The notice is signed by the lender only; it is a notice, not a contract. What replaces the borrower's signature is proof of delivery, so send it in a way that leaves a trace: registered mail, email, or a messaging app where the message and the date are preserved.

Keep the tone factual from the first line to the last. State numbers, dates, and the agreement clause behind any fee, and resist commentary about character or history. A notice that reads calm and precise is more likely to be paid, and it reads far better if a third party ever reviews the file.

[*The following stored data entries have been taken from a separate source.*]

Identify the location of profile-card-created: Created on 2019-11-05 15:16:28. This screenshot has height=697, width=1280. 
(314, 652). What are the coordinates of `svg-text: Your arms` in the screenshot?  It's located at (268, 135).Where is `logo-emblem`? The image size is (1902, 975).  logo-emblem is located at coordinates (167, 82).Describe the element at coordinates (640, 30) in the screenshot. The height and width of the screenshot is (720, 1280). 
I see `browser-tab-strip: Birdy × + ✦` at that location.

File the notice with the loan agreement and note the delivery date. If the borrower pays, issue a receipt as normal; if not, this notice becomes the middle chapter of a documented story that a final payment demand may complete.

Common mistakes

  • Adding a late fee the loan agreement never provided for, which turns a strong notice into a disputed one.
  • Getting the arithmetic wrong, since a single incorrect figure gives the borrower a reason to dismiss the whole notice.
  • Writing in anger, with accusations that overshadow the numbers and escalate the conflict instead of the payment.
  • Leaving the deadline vague, such as as soon as possible, instead of a specific calendar date.
  • Sending it in a way that leaves no proof of delivery, so the borrower can later say it never arrived.
  • Threatening specific legal action you have not decided to take, which drains credibility from any later demand.

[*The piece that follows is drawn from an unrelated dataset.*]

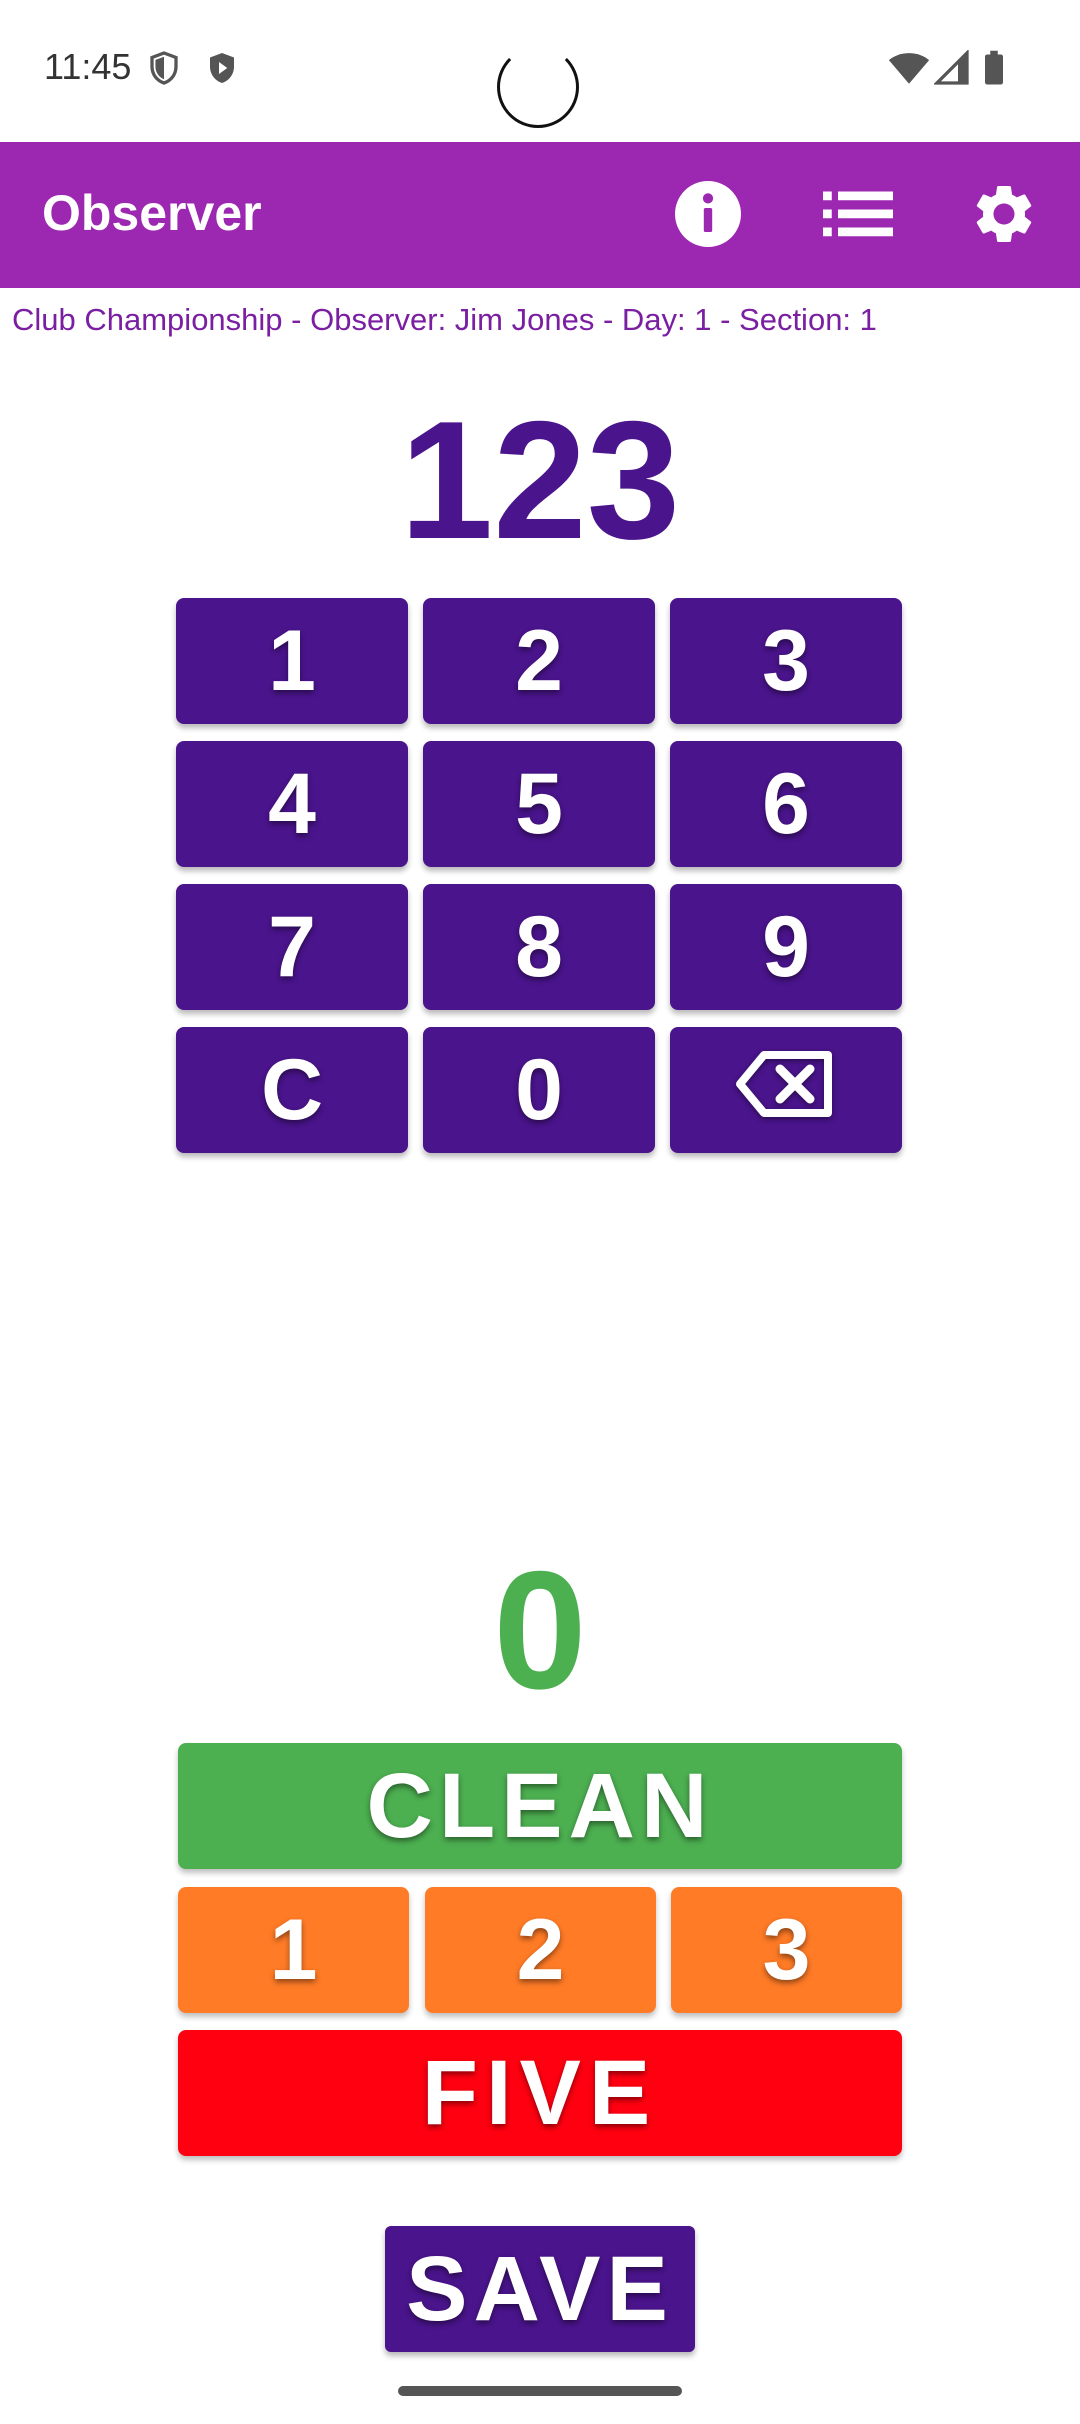  I want to click on camera-cutout, so click(538, 87).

Frequently asked questions

When should I send a late payment notice instead of a reminder?

A useful pattern: friendly reminder within the first week overdue, formal notice at one to three weeks if the reminder is ignored or the borrower goes quiet. Send the notice earlier if the amount is large or the borrower has missed payments before. The notice does not replace the reminder; it follows it.

Should I send the notice by registered mail?

Registered mail gives the strongest proof of delivery, and it signals seriousness. In practice many people send the notice both ways: a PDF by email or chat for speed, and a registered letter for the record. What matters is ending up with evidence of when the notice reached the borrower.

Can I charge a late fee with this notice?

Only if your loan agreement provides for one, and within any limits your country places on default charges and interest. The notice should name the clause the fee comes from. Inventing a fee at the notice stage tends to backfire: it shifts the argument from the missed payment to the charge.

What if the borrower disputes the amount in the notice?

Treat the dispute seriously and respond with records: the agreement, the payment history, receipts. If a genuine error is found, correct the notice and re-send it; a corrected notice is stronger than a defended mistake. If the dispute is about ability to pay rather than the figures, discuss a payment extension or plan.

Does a late payment notice mean the relationship is beyond repair?

No. A well-written notice is professional, not hostile, and it includes an invitation to talk if the borrower is struggling. Many overdue loans get resolved exactly at this stage, either with payment or with a rescheduled plan both sides sign. The notice simply moves the conversation onto the record.